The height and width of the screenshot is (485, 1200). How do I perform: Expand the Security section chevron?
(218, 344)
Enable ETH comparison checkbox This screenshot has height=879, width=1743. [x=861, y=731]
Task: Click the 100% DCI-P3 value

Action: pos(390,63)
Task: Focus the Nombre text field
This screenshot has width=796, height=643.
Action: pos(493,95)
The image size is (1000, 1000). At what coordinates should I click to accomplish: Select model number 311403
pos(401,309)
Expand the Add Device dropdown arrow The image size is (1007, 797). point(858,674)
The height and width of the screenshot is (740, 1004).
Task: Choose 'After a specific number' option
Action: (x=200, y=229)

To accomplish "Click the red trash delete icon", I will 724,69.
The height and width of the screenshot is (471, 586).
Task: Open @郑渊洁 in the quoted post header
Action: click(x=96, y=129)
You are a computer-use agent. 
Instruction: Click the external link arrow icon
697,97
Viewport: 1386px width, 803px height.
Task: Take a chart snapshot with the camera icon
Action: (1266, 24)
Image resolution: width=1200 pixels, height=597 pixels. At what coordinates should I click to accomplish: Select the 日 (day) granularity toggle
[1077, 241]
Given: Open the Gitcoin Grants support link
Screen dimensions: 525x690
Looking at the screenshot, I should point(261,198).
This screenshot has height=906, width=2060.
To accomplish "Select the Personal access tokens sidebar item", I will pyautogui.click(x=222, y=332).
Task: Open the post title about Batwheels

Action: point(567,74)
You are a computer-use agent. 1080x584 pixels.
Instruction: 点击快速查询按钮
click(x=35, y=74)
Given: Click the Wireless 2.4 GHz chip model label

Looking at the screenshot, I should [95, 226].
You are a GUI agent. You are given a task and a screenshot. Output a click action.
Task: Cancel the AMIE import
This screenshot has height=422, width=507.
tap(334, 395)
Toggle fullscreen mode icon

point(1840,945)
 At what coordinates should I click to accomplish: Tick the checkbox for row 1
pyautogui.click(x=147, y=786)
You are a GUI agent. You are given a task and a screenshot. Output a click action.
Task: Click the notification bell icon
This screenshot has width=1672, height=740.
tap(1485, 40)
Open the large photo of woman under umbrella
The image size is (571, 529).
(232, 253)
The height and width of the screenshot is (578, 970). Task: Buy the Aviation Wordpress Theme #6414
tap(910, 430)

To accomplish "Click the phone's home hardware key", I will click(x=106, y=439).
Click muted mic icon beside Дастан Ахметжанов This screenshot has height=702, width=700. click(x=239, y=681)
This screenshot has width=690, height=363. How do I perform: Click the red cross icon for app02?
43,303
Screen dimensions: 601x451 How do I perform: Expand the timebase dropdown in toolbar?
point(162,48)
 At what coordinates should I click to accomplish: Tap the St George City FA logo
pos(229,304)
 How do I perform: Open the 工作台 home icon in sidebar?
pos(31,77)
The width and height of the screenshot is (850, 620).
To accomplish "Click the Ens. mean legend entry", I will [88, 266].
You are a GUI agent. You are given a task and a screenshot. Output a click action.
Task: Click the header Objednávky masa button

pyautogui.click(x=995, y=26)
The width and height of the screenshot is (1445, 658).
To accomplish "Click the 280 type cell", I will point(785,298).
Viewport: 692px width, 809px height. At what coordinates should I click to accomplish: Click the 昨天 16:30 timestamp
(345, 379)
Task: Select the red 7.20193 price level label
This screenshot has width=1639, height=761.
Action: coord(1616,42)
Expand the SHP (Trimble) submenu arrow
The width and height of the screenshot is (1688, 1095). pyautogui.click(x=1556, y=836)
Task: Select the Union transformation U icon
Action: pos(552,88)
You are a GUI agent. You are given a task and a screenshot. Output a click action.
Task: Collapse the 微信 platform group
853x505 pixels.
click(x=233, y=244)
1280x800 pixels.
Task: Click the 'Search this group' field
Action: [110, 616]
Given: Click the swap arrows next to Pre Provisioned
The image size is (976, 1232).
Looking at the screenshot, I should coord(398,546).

---+---

§ **WORK INSTRUCTION**
Repeat exactly the lines from the one containing "Viewport: 692px width, 809px" to the end of the records.

§ **TASK RESULT**
Viewport: 692px width, 809px height. At what coordinates should I click to accomplish: Click the 昨天 16:30 timestamp
(345, 379)
Task: Select the red 7.20193 price level label
This screenshot has width=1639, height=761.
Action: coord(1616,42)
Expand the SHP (Trimble) submenu arrow
The width and height of the screenshot is (1688, 1095). pyautogui.click(x=1556, y=836)
Task: Select the Union transformation U icon
Action: pos(552,88)
You are a GUI agent. You are given a task and a screenshot. Output a click action.
Task: Collapse the 微信 platform group
853x505 pixels.
click(x=233, y=244)
1280x800 pixels.
Task: Click the 'Search this group' field
Action: [110, 616]
Given: Click the swap arrows next to Pre Provisioned
The image size is (976, 1232).
Looking at the screenshot, I should coord(398,546).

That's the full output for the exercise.